Problems —
**a)** Answer these from the Sentence Detector page, one answer per line, marked (i), (ii), (iii) to match:
(i) Which two characters are given as basic breakers?
(ii) What Spark NLP version does the page print?
(iii) Which other annotator does the pipeline need besides SentenceDetector?
**b)** Extend the Sentence Detector page, picking up right after its final line.

Text passage —
________________

![JohnSnowLabs](https://sparknlp.org/assets/images/logo.png)

[![Open In Colab](https://colab.research.google.com/assets/colab-badge.svg)](https://colab.research.google.com/github/JohnSnowLabs/spark-nlp/blob/master/examples/python/annotation/text/english/sentence-detection/SentenceDetector_advanced_examples.ipynb)


# [Sentence Detector](https://sparknlp.org/docs/en/annotators#sentencedetector)

Sentence Detector is an annotator that detects sentence boundaries using regular
expressions.

The following characters are checked as sentence boundaries:

1. Lists ("(i), (ii)", "(a), (b)", "1., 2.")
2. Numbers
3. Abbreviations
4. Punctuations
5. Multiple Periods
6. Geo-Locations/Coordinates ("N°. 1026.253.553.")
7. Ellipsis ("...")
8. In-between punctuation
9. Quotation marks
10. Exclamation Points
11. Basic Breakers (".", ";")

Let's see how we can customize the annotator to suit specific needs.

## Installation

Only run this block if you are inside Google Colab to set up Spark NLP otherwise
skip it.

In [None]:
!wget http://setup.johnsnowlabs.com/colab.sh -O - | bash

### Starting Spark NLP

In [None]:
import sparknlp
spark = sparknlp.start()


print("Spark NLP version: {}".format(sparknlp.version()))
print("Apache Spark version: {}".format(spark.version))

Spark NLP version: 4.3.1
Apache Spark version: 3.0.2


## Customization

### Simple Example
Now we will create the parts for the pipeline. As the SentenceDetector only
requires `DOCUMENT` type annotations, the pipeline only requires an additional
DocumentAssembler annotator.

In this example we assume we have some data that has fixed separators between
the sentences and we want to use that separator for detecting the
sentences.

In [None]:
import sparknlp
from sparknlp.base import *
from sparknlp.annotator import *
from pyspark.ml import Pipeline

documentAssembler = DocumentAssembler() \
    .setInputCol("text") \
    .setOutputCol("document")

sentence = SentenceDetector() \
    .setInputCols(["document"]) \
    .setOutputCol("sentence")

pipeline = Pipeline().setStages([
    documentAssembler,
    sentence
])

data = spark.createDataFrame([
    ["This is a sentence\tThis is another one\tHow about a third one?"]
]).toDF("text")

result = pipeline.fit(data).transform(data)
result.selectExpr("explode(sentence.result)").show(5, False)

________________

Raw data —
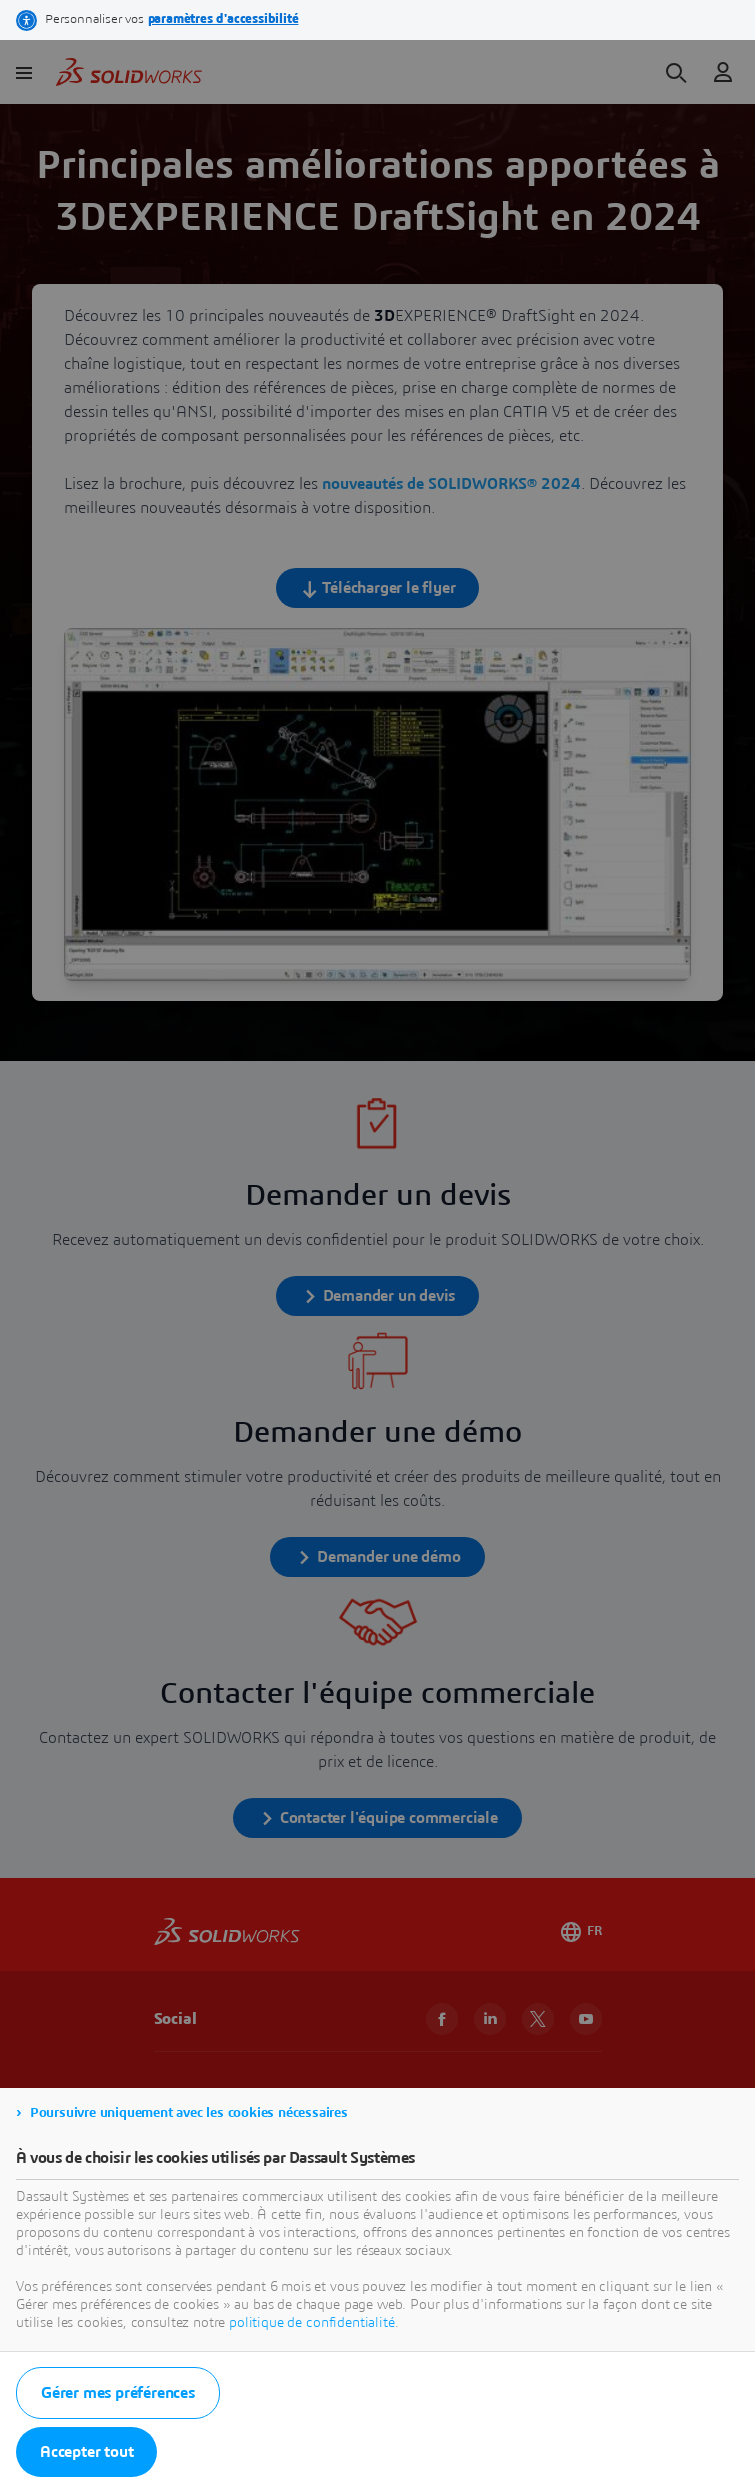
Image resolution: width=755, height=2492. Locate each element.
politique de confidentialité (312, 2323)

________________

Outputs for the tasks —
**a)**
(i) "." and ";"
(ii) 4.3.1
(iii) DocumentAssembler

**b)**
+-------------------------------------------------------------+
|col                                                          |
+-------------------------------------------------------------+
|This is a sentence	This is another one	How about a third one?|
+-------------------------------------------------------------+



As we can see, the sentences are not properly separated by the default settings.
We will add the tab character as custom bounds.

In [None]:
sentence = SentenceDetector() \
    .setInputCols(["document"]) \
    .setOutputCol("sentence") \
    .setCustomBounds(["\t"])

pipeline = Pipeline().setStages([
    documentAssembler,
    sentence
])

result = pipeline.fit(data).transform(data)
result.selectExpr("explode(sentence.result)").show(5, False)

+----------------------+
|col                   |
+----------------------+
|This is a sentence    |
|This is another one   |
|How about a third one?|
+----------------------+



### Advanced Example

In the next example we will see, how we can exclude some characters that might
be detected as sentence boundaries and in turn reconstruct the default rules.

These rules are taken from the [`PragmaticContentFormatter`](https://github.com/JohnSnowLabs/spark-nlp/blob/master/src/main/scala/com/johnsnowlabs/nlp/annotators/sbd/pragmatic/PragmaticContentFormatter.scala).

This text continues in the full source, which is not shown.